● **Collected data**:
┌──

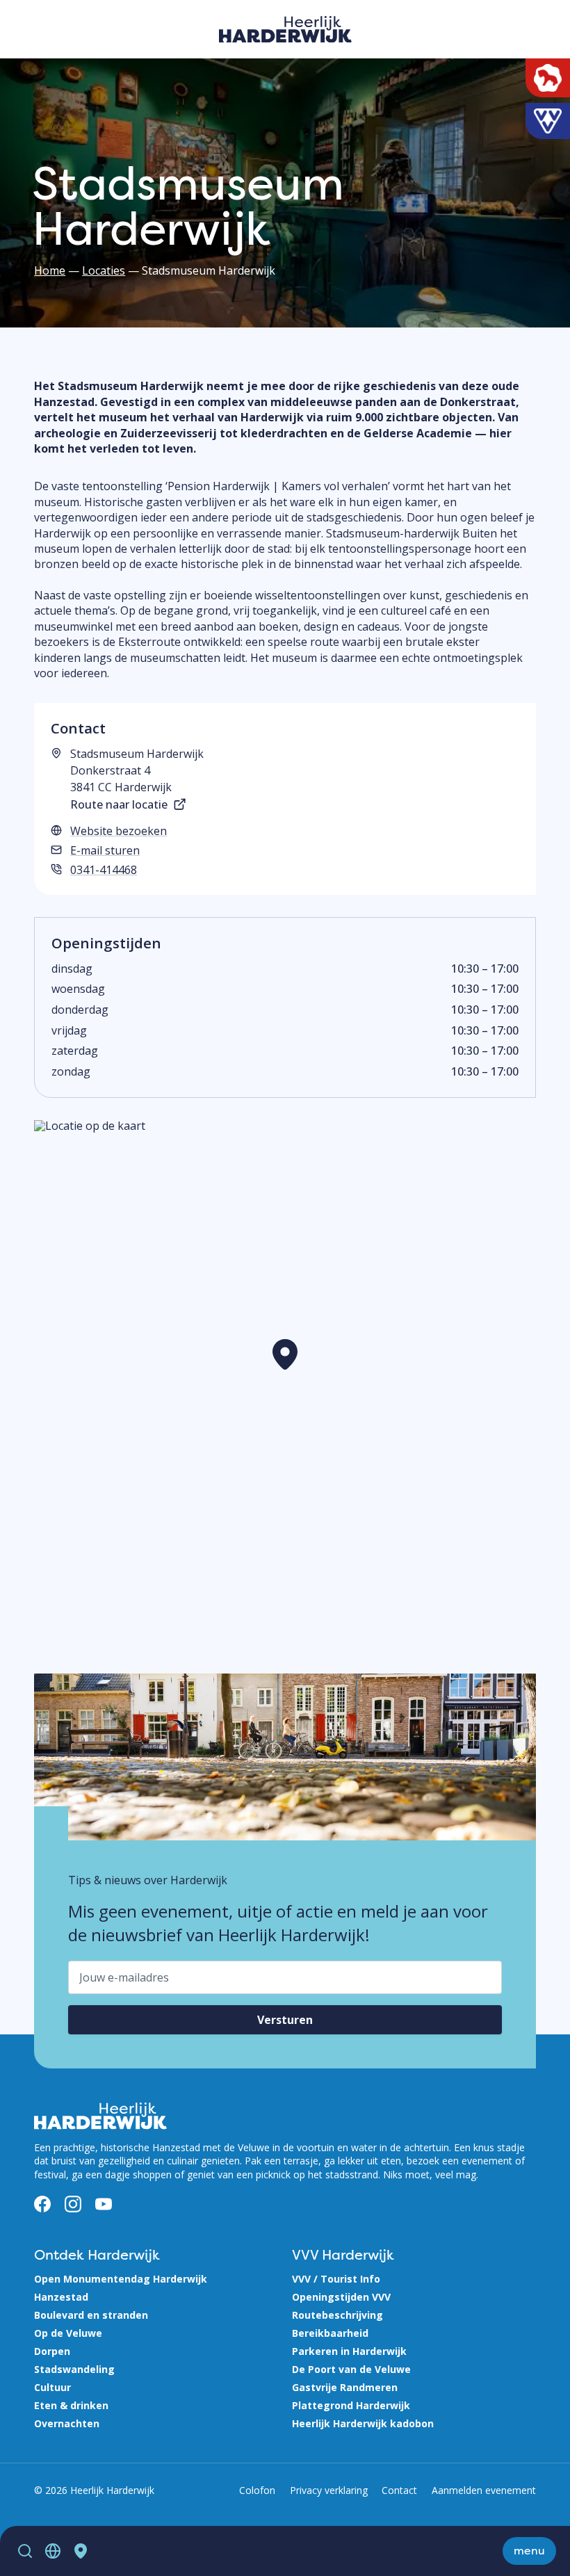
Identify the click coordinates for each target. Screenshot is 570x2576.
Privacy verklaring (329, 2490)
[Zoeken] (25, 2551)
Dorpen (52, 2351)
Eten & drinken (71, 2405)
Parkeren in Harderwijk (349, 2351)
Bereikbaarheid (330, 2333)
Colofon (257, 2490)
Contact (399, 2490)
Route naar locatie (119, 804)
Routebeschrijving (337, 2315)
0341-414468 (103, 869)
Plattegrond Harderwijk (351, 2405)
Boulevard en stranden (91, 2315)
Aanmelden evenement (484, 2490)
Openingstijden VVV (341, 2296)
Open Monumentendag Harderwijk (120, 2278)
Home (49, 270)
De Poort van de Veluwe (351, 2369)
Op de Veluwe (68, 2333)
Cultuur (52, 2387)
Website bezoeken (118, 831)
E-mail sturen (105, 850)
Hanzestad (61, 2296)
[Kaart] (81, 2551)
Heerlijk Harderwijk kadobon (363, 2423)
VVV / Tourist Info (336, 2278)
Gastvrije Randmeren (345, 2387)
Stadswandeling (74, 2369)
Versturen (285, 2019)
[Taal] (53, 2551)
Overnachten (66, 2423)
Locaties (103, 270)
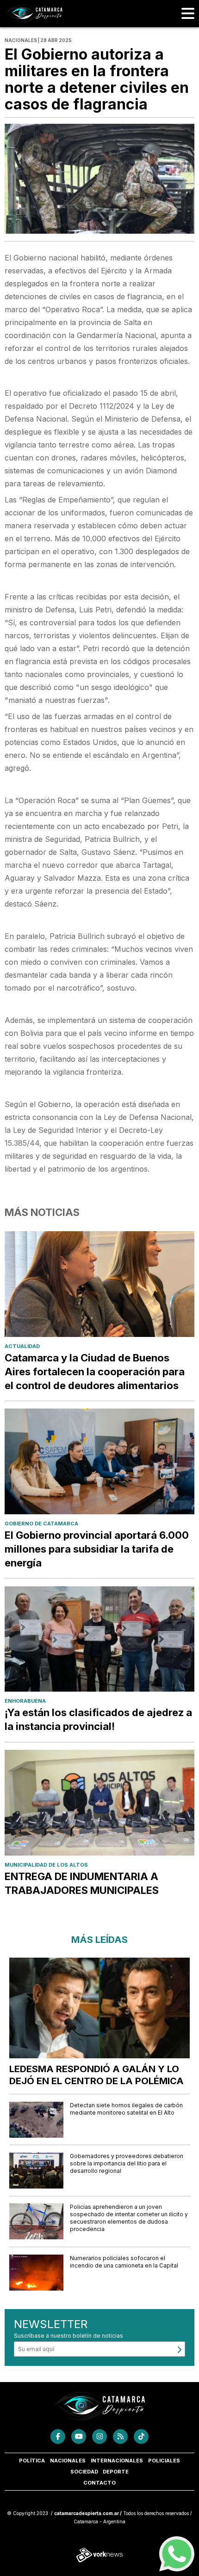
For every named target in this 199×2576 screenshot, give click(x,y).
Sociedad (84, 2471)
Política (32, 2460)
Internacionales (117, 2460)
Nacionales (68, 2460)
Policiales (164, 2460)
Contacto (99, 2482)
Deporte (116, 2471)
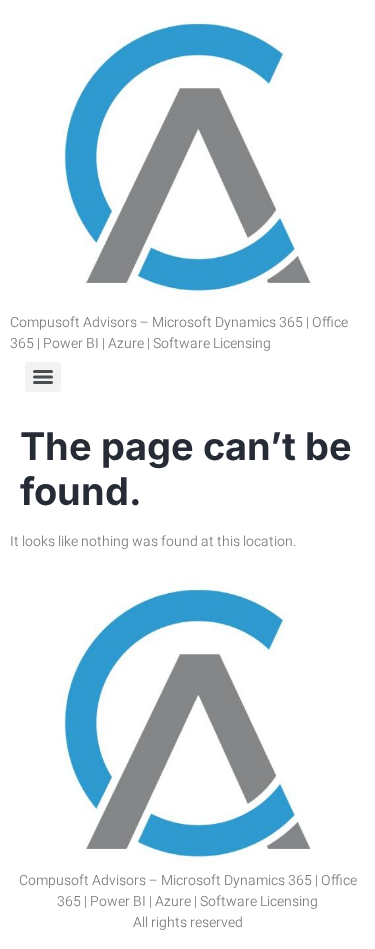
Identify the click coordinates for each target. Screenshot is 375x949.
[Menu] (43, 377)
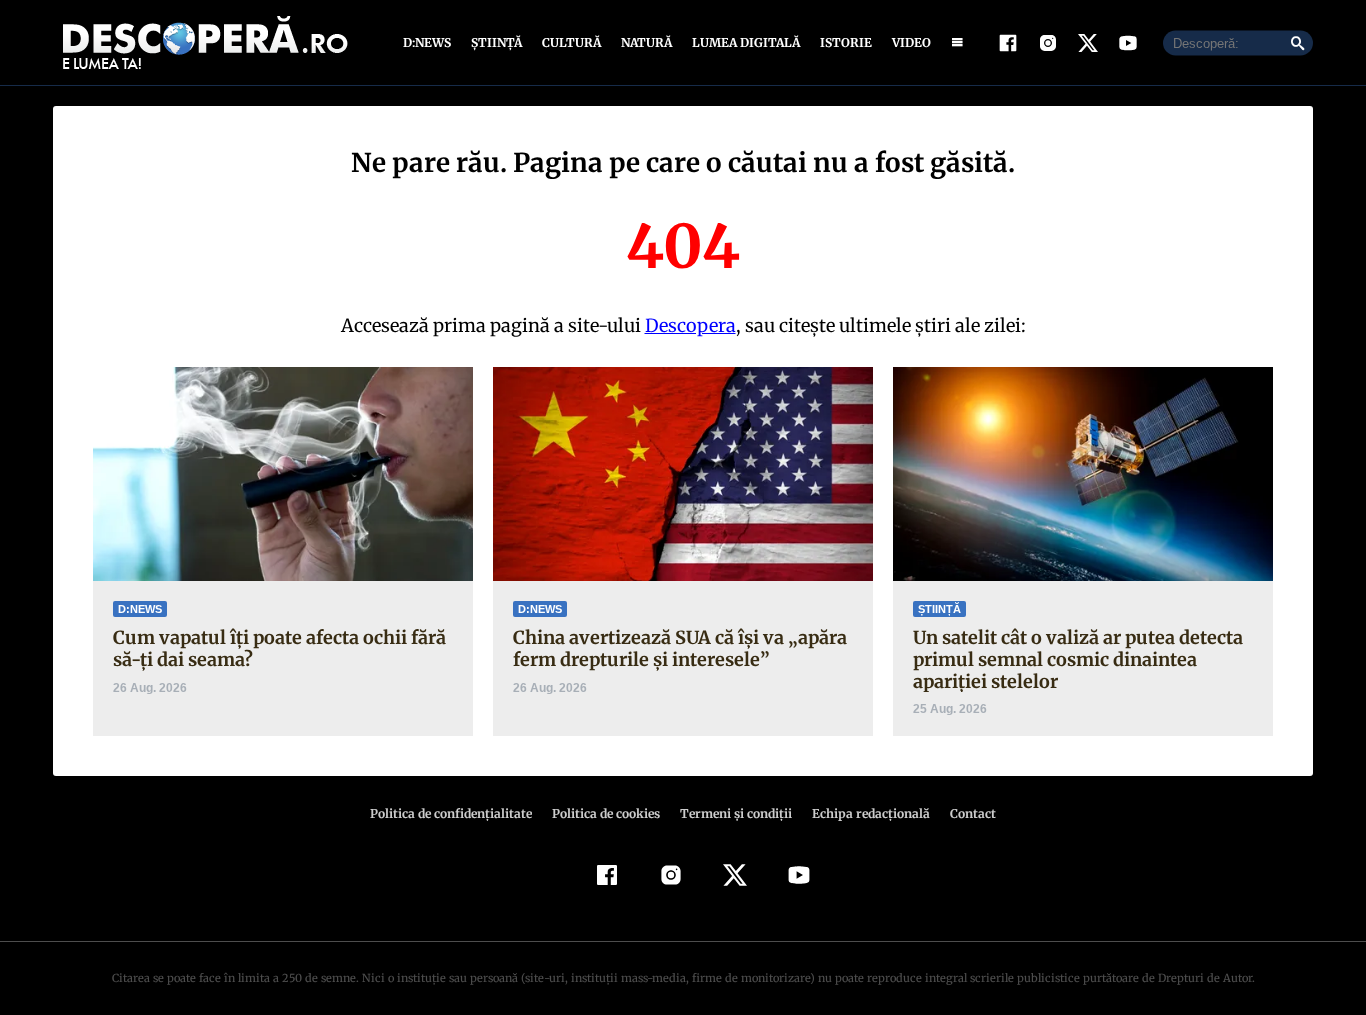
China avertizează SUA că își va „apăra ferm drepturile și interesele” (680, 648)
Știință (496, 42)
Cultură (571, 42)
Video (911, 42)
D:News (427, 42)
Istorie (846, 42)
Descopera (690, 325)
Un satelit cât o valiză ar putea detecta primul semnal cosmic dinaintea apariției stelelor (1078, 659)
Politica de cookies (606, 813)
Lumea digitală (746, 42)
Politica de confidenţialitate (451, 813)
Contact (973, 813)
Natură (646, 42)
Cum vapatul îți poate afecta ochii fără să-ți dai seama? (279, 648)
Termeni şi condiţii (736, 813)
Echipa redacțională (871, 813)
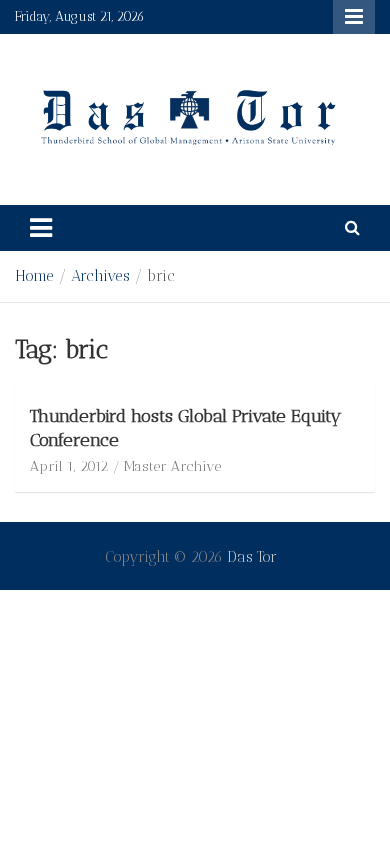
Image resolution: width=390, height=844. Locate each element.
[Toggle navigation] (41, 228)
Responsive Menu (354, 17)
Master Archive (172, 466)
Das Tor (252, 557)
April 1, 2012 (69, 466)
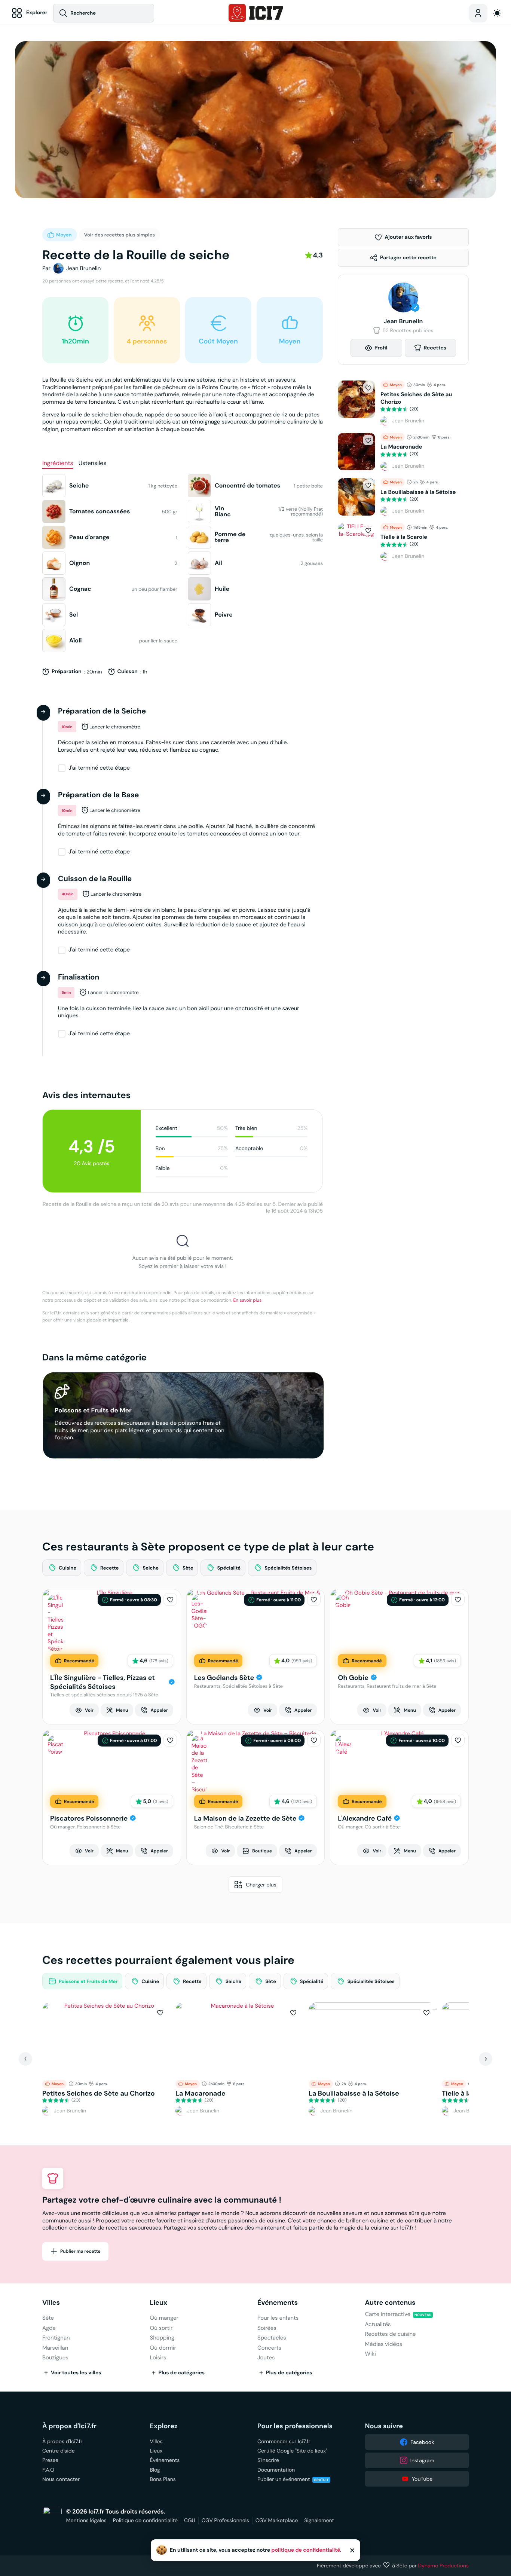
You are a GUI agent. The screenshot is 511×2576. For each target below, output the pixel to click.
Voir (89, 1710)
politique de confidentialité (306, 2550)
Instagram (422, 2460)
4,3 (318, 255)
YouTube (422, 2478)
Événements (277, 2302)
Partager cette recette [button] (408, 257)
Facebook (422, 2442)
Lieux (159, 2302)
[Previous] (25, 2059)
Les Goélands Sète (224, 1678)
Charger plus (261, 1884)
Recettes (435, 348)
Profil (381, 348)
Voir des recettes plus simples (119, 235)
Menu (122, 1710)
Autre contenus (390, 2302)
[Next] (485, 2059)
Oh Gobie (353, 1678)
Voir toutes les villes (76, 2372)
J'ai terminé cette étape (99, 767)
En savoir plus (247, 1300)
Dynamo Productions (443, 2565)
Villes (51, 2302)
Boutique (262, 1851)
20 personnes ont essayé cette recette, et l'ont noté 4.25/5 (103, 281)
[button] (403, 237)
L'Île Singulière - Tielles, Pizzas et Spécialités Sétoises (102, 1682)
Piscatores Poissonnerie (89, 1818)
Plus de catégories (182, 2372)
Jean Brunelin (83, 268)
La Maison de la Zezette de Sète (245, 1818)
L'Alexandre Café (365, 1818)
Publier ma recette (80, 2251)
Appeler (159, 1710)
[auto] (497, 13)
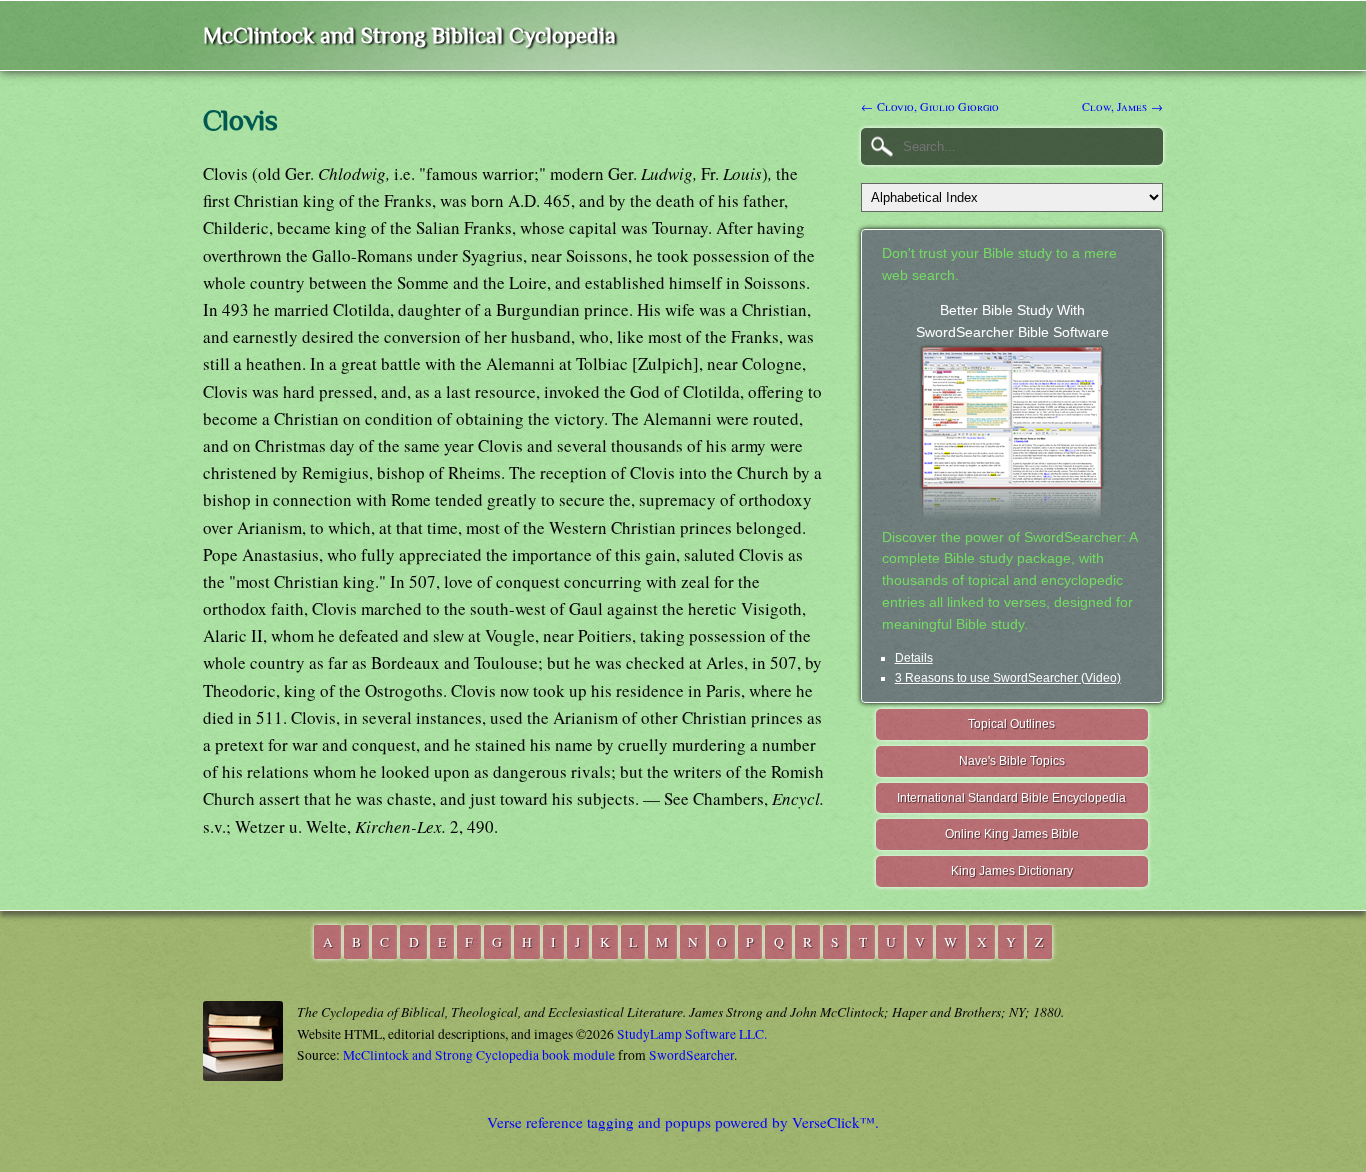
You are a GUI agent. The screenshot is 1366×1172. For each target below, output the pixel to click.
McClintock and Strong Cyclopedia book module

└──

● **WHAT TO DO**:
Write the lines above out again exactly, without any of their pictures.

● **RESPONSE BOX**:
Identify the click coordinates for each target. Screenshot is 570x2576.
Privacy verklaring (329, 2490)
[Zoeken] (25, 2551)
Dorpen (52, 2351)
Eten & drinken (71, 2405)
Parkeren in Harderwijk (349, 2351)
Bereikbaarheid (330, 2333)
Colofon (257, 2490)
Contact (399, 2490)
Route naar locatie (119, 804)
Routebeschrijving (337, 2315)
0341-414468 (103, 869)
Plattegrond Harderwijk (351, 2405)
Boulevard en stranden (91, 2315)
Aanmelden evenement (484, 2490)
Openingstijden VVV (341, 2296)
Open Monumentendag Harderwijk (120, 2278)
Home (49, 270)
De Poort van de Veluwe (351, 2369)
Op de Veluwe (68, 2333)
Cultuur (52, 2387)
Website bezoeken (118, 831)
E-mail sturen (105, 850)
Hanzestad (61, 2296)
[Kaart] (81, 2551)
Heerlijk Harderwijk kadobon (363, 2423)
VVV / Tourist Info (336, 2278)
Gastvrije Randmeren (345, 2387)
Stadswandeling (74, 2369)
Versturen (285, 2019)
[Taal] (53, 2551)
Overnachten (66, 2423)
Locaties (103, 270)
For every named target in this 199×2576 screenshot, give click(x,y).
Sociedad (84, 2471)
Política (32, 2460)
Internacionales (117, 2460)
Nacionales (68, 2460)
Policiales (164, 2460)
Contacto (99, 2482)
Deporte (116, 2471)
Identify the click coordinates for each target. Screenshot is 375x949.
[Menu] (43, 377)
China avertizează SUA că își va „apăra ferm drepturile și interesele” (680, 648)
Știință (496, 42)
Cultură (571, 42)
Video (911, 42)
D:News (427, 42)
Istorie (846, 42)
Descopera (690, 325)
Un satelit cât o valiză ar putea detecta primul semnal cosmic dinaintea apariției stelelor (1078, 659)
Politica de cookies (606, 813)
Lumea digitală (746, 42)
Politica de confidenţialitate (451, 813)
Contact (973, 813)
Natură (646, 42)
Cum vapatul îți poate afecta ochii fără să-ți dai seama? (279, 648)
Termeni şi condiţii (736, 813)
Echipa redacțională (871, 813)
Image resolution: width=390, height=844. Locate each element.
[Toggle navigation] (41, 228)
Responsive Menu (354, 17)
Master Archive (172, 466)
Das Tor (252, 557)
April 1, 2012 (69, 466)
You are a GUI agent. The screenshot is 511×2576. For each target below, output the pixel to click.
Voir (89, 1710)
politique de confidentialité (306, 2550)
Instagram (422, 2460)
4,3 (318, 255)
YouTube (422, 2478)
Événements (277, 2302)
Partager cette recette [button] (408, 257)
Facebook (422, 2442)
Lieux (159, 2302)
[Previous] (25, 2059)
Les Goélands Sète (224, 1678)
Charger plus (261, 1884)
Recettes (435, 348)
Profil (381, 348)
Voir des recettes plus simples (119, 235)
Menu (122, 1710)
Autre contenus (390, 2302)
[Next] (485, 2059)
Oh Gobie (353, 1678)
Voir toutes les villes (76, 2372)
J'ai terminé cette étape (99, 767)
En savoir plus (247, 1300)
Dynamo Productions (443, 2565)
Villes (51, 2302)
Boutique (262, 1851)
20 personnes ont essayé cette recette, et l'ont noté 4.25/5 (103, 281)
[button] (403, 237)
L'Île Singulière - Tielles, Pizzas et Spécialités Sétoises (102, 1682)
Piscatores Poissonnerie (89, 1818)
Plus de catégories (182, 2372)
Jean Brunelin (83, 268)
La Maison de la Zezette de Sète (245, 1818)
L'Alexandre Café (365, 1818)
Publier ma recette (80, 2251)
Appeler (159, 1710)
[auto] (497, 13)
You are a GUI agent. The screenshot is 1366×1172. For each target below, output the pixel to click.
McClintock and Strong Cyclopedia book module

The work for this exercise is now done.